• Task directions:
In the data below, repeat the line containing "This screenshot has width=650, height=362." and every following line exactly, up to and including the last line. Exclude pictures.

**** Dataset extract ****

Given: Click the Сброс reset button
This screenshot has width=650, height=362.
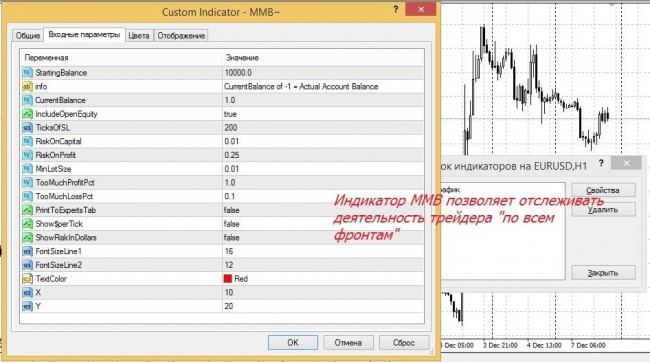Looking at the screenshot, I should pyautogui.click(x=404, y=343).
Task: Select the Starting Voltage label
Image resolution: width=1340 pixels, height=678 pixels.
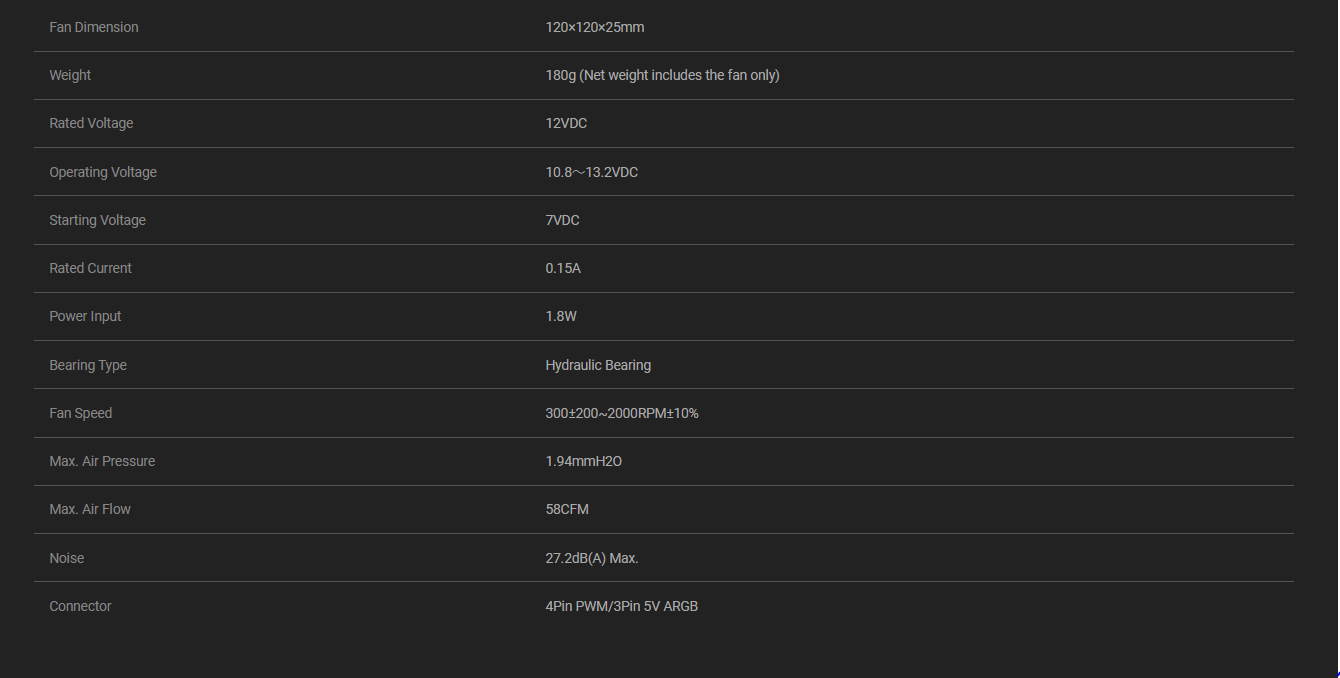Action: pos(97,220)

****

• Solution to the problem:
This screenshot has width=650, height=362.
Looking at the screenshot, I should pyautogui.click(x=404, y=343).
Task: Select the Starting Voltage label
Image resolution: width=1340 pixels, height=678 pixels.
Action: pos(97,220)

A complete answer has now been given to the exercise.